TRY IT » Write the records out once more, exactly as they are given.

RECORDS FOR THIS EXERCISE »

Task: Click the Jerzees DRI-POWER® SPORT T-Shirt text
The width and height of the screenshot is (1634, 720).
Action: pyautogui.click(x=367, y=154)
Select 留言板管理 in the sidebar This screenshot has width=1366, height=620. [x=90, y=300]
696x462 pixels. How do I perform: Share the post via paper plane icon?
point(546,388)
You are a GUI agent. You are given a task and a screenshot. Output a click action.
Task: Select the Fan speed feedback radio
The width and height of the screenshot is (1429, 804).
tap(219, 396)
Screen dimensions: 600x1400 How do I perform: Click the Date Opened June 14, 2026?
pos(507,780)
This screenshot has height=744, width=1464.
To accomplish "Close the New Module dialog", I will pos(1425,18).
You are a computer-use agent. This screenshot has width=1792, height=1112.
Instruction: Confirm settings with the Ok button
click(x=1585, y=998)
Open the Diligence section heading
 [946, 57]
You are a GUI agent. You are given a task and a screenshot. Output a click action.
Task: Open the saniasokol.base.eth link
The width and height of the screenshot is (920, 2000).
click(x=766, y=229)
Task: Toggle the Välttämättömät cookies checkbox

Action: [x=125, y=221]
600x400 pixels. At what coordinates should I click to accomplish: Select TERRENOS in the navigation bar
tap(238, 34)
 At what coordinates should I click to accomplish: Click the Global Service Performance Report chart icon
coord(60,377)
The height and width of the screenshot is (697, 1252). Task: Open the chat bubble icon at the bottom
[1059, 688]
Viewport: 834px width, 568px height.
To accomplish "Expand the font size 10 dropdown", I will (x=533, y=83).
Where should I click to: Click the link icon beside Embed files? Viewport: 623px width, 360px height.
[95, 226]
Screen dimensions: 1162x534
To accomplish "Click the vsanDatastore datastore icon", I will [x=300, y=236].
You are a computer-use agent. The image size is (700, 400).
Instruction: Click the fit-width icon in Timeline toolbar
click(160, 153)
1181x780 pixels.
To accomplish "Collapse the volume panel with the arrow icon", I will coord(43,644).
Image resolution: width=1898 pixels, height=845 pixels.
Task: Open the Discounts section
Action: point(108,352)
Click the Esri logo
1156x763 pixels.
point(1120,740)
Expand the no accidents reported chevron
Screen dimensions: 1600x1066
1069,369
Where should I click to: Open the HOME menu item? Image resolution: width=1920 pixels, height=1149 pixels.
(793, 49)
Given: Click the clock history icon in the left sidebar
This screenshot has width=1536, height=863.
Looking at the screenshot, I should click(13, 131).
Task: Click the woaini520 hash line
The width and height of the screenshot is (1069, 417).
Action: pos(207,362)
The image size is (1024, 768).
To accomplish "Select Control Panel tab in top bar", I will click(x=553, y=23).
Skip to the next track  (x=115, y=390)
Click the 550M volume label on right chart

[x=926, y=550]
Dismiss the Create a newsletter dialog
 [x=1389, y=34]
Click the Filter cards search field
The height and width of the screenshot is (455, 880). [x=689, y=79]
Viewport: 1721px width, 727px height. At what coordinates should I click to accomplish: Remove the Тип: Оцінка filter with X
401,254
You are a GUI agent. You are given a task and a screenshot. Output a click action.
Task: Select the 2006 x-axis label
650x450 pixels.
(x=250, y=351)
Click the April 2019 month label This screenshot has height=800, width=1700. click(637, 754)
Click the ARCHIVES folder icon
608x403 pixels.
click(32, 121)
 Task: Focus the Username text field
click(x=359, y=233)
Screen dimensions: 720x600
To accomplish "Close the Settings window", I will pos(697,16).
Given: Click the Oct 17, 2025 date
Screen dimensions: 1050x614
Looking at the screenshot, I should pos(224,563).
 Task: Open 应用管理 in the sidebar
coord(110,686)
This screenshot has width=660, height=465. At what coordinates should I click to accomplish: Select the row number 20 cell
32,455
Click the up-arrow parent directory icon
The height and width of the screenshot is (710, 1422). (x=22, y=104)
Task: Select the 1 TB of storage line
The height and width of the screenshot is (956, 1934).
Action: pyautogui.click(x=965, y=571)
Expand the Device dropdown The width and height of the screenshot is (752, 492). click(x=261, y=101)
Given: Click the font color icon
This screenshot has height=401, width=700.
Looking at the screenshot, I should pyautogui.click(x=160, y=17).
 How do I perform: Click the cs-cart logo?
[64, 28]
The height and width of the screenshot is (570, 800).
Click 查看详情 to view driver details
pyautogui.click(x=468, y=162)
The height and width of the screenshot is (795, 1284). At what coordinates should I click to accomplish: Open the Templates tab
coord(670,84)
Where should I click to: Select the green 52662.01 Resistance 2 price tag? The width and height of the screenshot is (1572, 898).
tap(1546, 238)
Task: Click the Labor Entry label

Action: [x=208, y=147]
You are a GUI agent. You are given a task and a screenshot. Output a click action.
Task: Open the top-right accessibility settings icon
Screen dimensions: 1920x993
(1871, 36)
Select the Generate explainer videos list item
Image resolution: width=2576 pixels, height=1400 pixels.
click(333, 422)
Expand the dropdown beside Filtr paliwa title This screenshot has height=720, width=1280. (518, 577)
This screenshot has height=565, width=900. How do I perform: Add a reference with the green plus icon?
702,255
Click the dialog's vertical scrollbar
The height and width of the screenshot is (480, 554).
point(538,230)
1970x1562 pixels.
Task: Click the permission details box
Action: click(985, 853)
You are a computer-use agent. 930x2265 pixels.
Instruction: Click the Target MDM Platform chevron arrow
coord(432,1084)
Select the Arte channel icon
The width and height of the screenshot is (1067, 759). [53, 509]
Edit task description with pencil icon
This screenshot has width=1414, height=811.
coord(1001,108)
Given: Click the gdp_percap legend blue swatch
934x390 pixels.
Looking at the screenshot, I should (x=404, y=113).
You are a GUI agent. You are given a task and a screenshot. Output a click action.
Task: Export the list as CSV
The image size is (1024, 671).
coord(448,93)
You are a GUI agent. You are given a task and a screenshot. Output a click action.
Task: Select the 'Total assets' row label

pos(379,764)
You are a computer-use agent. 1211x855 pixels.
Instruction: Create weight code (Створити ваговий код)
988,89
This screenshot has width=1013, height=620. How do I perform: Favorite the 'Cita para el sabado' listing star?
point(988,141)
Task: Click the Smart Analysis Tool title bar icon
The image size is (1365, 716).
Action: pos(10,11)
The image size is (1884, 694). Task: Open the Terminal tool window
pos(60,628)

WRITTEN ANSWER »
Task: Click the Jerzees DRI-POWER® SPORT T-Shirt text
The width and height of the screenshot is (1634, 720).
Action: pyautogui.click(x=367, y=154)
Select 留言板管理 in the sidebar This screenshot has width=1366, height=620. [x=90, y=300]
696x462 pixels. How do I perform: Share the post via paper plane icon?
point(546,388)
You are a GUI agent. You are given a task and a screenshot. Output a click action.
Task: Select the Fan speed feedback radio
The width and height of the screenshot is (1429, 804).
tap(219, 396)
Screen dimensions: 600x1400 How do I perform: Click the Date Opened June 14, 2026?
pos(507,780)
This screenshot has height=744, width=1464.
To accomplish "Close the New Module dialog", I will pos(1425,18).
You are a computer-use agent. This screenshot has width=1792, height=1112.
Instruction: Confirm settings with the Ok button
click(x=1585, y=998)
Open the Diligence section heading
 [946, 57]
You are a GUI agent. You are given a task and a screenshot. Output a click action.
Task: Open the saniasokol.base.eth link
The width and height of the screenshot is (920, 2000).
click(x=766, y=229)
Task: Toggle the Välttämättömät cookies checkbox

Action: [x=125, y=221]
600x400 pixels. At what coordinates should I click to accomplish: Select TERRENOS in the navigation bar
tap(238, 34)
 At what coordinates should I click to accomplish: Click the Global Service Performance Report chart icon
coord(60,377)
The height and width of the screenshot is (697, 1252). Task: Open the chat bubble icon at the bottom
[1059, 688]
Viewport: 834px width, 568px height.
To accomplish "Expand the font size 10 dropdown", I will (x=533, y=83).
Where should I click to: Click the link icon beside Embed files? Viewport: 623px width, 360px height.
[95, 226]
Screen dimensions: 1162x534
To accomplish "Click the vsanDatastore datastore icon", I will [x=300, y=236].
You are a computer-use agent. The image size is (700, 400).
Instruction: Click the fit-width icon in Timeline toolbar
click(160, 153)
1181x780 pixels.
To accomplish "Collapse the volume panel with the arrow icon", I will coord(43,644).
Image resolution: width=1898 pixels, height=845 pixels.
Task: Open the Discounts section
Action: point(108,352)
Click the Esri logo
1156x763 pixels.
point(1120,740)
Expand the no accidents reported chevron
Screen dimensions: 1600x1066
1069,369
Where should I click to: Open the HOME menu item? Image resolution: width=1920 pixels, height=1149 pixels.
(793, 49)
Given: Click the clock history icon in the left sidebar
This screenshot has width=1536, height=863.
Looking at the screenshot, I should click(13, 131).
Task: Click the woaini520 hash line
The width and height of the screenshot is (1069, 417).
Action: pos(207,362)
The image size is (1024, 768).
To accomplish "Select Control Panel tab in top bar", I will click(x=553, y=23).
Skip to the next track  (x=115, y=390)
Click the 550M volume label on right chart

[x=926, y=550]
Dismiss the Create a newsletter dialog
 [x=1389, y=34]
Click the Filter cards search field
The height and width of the screenshot is (455, 880). [x=689, y=79]
Viewport: 1721px width, 727px height. At what coordinates should I click to accomplish: Remove the Тип: Оцінка filter with X
401,254
You are a GUI agent. You are given a task and a screenshot. Output a click action.
Task: Select the 2006 x-axis label
650x450 pixels.
(x=250, y=351)
Click the April 2019 month label This screenshot has height=800, width=1700. click(637, 754)
Click the ARCHIVES folder icon
608x403 pixels.
click(32, 121)
 Task: Focus the Username text field
click(x=359, y=233)
Screen dimensions: 720x600
To accomplish "Close the Settings window", I will pos(697,16).
Given: Click the Oct 17, 2025 date
Screen dimensions: 1050x614
Looking at the screenshot, I should pos(224,563).
 Task: Open 应用管理 in the sidebar
coord(110,686)
This screenshot has width=660, height=465. At what coordinates should I click to accomplish: Select the row number 20 cell
32,455
Click the up-arrow parent directory icon
The height and width of the screenshot is (710, 1422). (x=22, y=104)
Task: Select the 1 TB of storage line
The height and width of the screenshot is (956, 1934).
Action: pyautogui.click(x=965, y=571)
Expand the Device dropdown The width and height of the screenshot is (752, 492). click(x=261, y=101)
Given: Click the font color icon
This screenshot has height=401, width=700.
Looking at the screenshot, I should pyautogui.click(x=160, y=17).
 How do I perform: Click the cs-cart logo?
[64, 28]
The height and width of the screenshot is (570, 800).
Click 查看详情 to view driver details
pyautogui.click(x=468, y=162)
The height and width of the screenshot is (795, 1284). At what coordinates should I click to accomplish: Open the Templates tab
coord(670,84)
Where should I click to: Select the green 52662.01 Resistance 2 price tag? The width and height of the screenshot is (1572, 898).
tap(1546, 238)
Task: Click the Labor Entry label

Action: [x=208, y=147]
You are a GUI agent. You are given a task and a screenshot. Output a click action.
Task: Open the top-right accessibility settings icon
Screen dimensions: 1920x993
(1871, 36)
Select the Generate explainer videos list item
Image resolution: width=2576 pixels, height=1400 pixels.
click(333, 422)
Expand the dropdown beside Filtr paliwa title This screenshot has height=720, width=1280. (518, 577)
This screenshot has height=565, width=900. How do I perform: Add a reference with the green plus icon?
702,255
Click the dialog's vertical scrollbar
The height and width of the screenshot is (480, 554).
point(538,230)
1970x1562 pixels.
Task: Click the permission details box
Action: click(985, 853)
You are a computer-use agent. 930x2265 pixels.
Instruction: Click the Target MDM Platform chevron arrow
coord(432,1084)
Select the Arte channel icon
The width and height of the screenshot is (1067, 759). [53, 509]
Edit task description with pencil icon
This screenshot has width=1414, height=811.
coord(1001,108)
Given: Click the gdp_percap legend blue swatch
934x390 pixels.
Looking at the screenshot, I should (x=404, y=113).
You are a GUI agent. You are given a task and a screenshot. Output a click action.
Task: Export the list as CSV
The image size is (1024, 671).
coord(448,93)
You are a GUI agent. You are given a task and a screenshot. Output a click action.
Task: Select the 'Total assets' row label

pos(379,764)
You are a computer-use agent. 1211x855 pixels.
Instruction: Create weight code (Створити ваговий код)
988,89
This screenshot has width=1013, height=620. How do I perform: Favorite the 'Cita para el sabado' listing star?
point(988,141)
Task: Click the Smart Analysis Tool title bar icon
The image size is (1365, 716).
Action: pos(10,11)
The image size is (1884, 694). Task: Open the Terminal tool window
pos(60,628)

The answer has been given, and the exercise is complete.